INTEREST RATE ENVIRONMENT
Over the past few years, interest rates have soared. The days of enjoying 2% to 3% interest rates have passed for now, and real estate owners must be agile in the marketplace. It is crucial to evaluate the tax situation for each deal in addition to all other factors, as returns on investment have become a different calculation for each taxpayer. The loan-to-value (“LTV”) ratio, or mortgage compared to appraised value, is incredibly important to pay attention to in each deal and ongoing deals. With higher interest rates, real estate appraised values have decreased; therefore, the LTV has declined on properties. This impacts the overall value of the property and the feasibility of any given deal. Real estate owners and operators should be aware of exit strategies: cancellation of debt, a “deed in lieu” transaction, or taking advantage of the insolvency exclusion. An insolvency exclusion is enacted when a discharged debt is excluded from gross income if the discharge occurs when the taxpayer is insolvent. Insolvency is defined as an excess of the taxpayer’s liabilities over assets.

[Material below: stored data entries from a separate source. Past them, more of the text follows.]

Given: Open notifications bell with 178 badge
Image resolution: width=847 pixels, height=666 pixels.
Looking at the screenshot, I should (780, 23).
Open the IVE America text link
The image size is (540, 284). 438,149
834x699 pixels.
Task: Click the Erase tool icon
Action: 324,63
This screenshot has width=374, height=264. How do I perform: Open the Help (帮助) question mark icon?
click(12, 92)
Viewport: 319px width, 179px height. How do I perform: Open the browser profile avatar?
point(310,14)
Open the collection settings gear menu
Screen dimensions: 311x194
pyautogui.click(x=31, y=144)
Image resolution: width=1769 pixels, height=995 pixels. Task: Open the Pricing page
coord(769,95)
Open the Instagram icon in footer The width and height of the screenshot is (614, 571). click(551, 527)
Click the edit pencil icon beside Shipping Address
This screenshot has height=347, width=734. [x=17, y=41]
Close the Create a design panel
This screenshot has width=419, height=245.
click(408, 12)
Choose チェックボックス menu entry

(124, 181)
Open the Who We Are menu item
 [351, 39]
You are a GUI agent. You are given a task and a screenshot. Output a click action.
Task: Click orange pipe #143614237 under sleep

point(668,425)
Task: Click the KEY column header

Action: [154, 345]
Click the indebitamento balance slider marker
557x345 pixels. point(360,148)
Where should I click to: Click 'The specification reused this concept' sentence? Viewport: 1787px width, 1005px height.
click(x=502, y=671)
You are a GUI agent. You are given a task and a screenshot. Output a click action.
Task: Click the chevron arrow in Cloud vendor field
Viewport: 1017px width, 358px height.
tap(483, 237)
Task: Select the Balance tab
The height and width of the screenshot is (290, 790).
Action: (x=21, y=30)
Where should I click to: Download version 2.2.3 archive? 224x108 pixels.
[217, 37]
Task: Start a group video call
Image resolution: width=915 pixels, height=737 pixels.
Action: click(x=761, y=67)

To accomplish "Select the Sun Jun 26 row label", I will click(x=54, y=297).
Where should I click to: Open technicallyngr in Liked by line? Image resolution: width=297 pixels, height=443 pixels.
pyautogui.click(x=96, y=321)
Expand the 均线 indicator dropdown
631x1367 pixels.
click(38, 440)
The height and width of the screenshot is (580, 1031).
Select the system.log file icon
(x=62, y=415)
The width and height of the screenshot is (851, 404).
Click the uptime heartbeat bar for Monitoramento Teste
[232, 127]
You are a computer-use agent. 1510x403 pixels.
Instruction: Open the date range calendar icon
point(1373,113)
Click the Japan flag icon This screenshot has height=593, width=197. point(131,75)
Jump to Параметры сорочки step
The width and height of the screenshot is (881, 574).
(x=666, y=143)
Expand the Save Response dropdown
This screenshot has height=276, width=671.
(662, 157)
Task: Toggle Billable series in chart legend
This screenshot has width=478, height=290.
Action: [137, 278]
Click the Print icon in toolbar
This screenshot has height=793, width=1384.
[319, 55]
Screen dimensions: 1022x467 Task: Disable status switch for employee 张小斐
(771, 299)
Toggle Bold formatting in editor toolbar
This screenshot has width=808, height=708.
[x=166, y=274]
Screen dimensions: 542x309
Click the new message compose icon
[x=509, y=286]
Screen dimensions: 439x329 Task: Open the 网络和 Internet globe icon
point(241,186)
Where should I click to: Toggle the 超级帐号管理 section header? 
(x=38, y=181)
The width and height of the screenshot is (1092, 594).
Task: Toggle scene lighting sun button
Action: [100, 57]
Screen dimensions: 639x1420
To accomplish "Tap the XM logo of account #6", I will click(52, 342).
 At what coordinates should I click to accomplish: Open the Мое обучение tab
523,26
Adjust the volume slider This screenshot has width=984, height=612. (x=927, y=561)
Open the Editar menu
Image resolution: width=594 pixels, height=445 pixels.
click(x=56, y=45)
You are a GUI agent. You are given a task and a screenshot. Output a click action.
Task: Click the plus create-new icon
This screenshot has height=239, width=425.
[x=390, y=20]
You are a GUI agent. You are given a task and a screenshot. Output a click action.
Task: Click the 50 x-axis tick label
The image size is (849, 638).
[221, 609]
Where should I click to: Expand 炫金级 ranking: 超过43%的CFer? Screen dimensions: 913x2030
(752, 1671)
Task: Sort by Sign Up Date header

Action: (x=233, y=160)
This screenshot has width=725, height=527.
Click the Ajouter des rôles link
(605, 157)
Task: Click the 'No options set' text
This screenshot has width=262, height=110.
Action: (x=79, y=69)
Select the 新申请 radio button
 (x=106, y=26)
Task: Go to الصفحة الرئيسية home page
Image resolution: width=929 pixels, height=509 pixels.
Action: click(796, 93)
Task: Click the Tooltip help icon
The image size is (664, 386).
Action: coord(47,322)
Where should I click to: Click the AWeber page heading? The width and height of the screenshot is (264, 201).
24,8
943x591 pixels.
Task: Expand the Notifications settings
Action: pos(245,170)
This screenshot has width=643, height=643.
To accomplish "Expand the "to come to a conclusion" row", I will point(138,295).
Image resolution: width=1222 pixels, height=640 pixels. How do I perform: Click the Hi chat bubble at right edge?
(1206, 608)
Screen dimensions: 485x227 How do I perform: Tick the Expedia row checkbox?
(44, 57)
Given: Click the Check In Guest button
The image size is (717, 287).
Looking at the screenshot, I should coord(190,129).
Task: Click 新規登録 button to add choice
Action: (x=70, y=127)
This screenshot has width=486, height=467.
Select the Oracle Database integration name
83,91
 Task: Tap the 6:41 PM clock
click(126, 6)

QUALIFIED OPPORTUNITY FUNDS
Taxpayers that have invested in Qualified Opportunity Funds (“QOFs”) need to consider the rules impacting deferred gains on the transactions carefully. These unique investments allow taxpayers to defer gains through December 31, 2026, with taxes generally paid in April 2027 for those with extensions. The holding period on these investments is anywhere between 7 and 10 years for those invested in QOFs, and the overall economic environment has shifted since they were first introduced. Real estate owners or investors may consider refinancing QOF construction loans and finding fixed debt options as interest rates continue to rise. This can help predict returns and keep stable cash flows throughout the investment and when investors exit. This year presents many challenges and unique changes for taxpayers in the real estate industry. Challenges and disruptions to an existing real estate venture may prove to be an opportunity for existing or potentially new investors if navigated strategically. These considerations should be carefully analyzed to determine the best planning strategy for each taxpayer’s situation.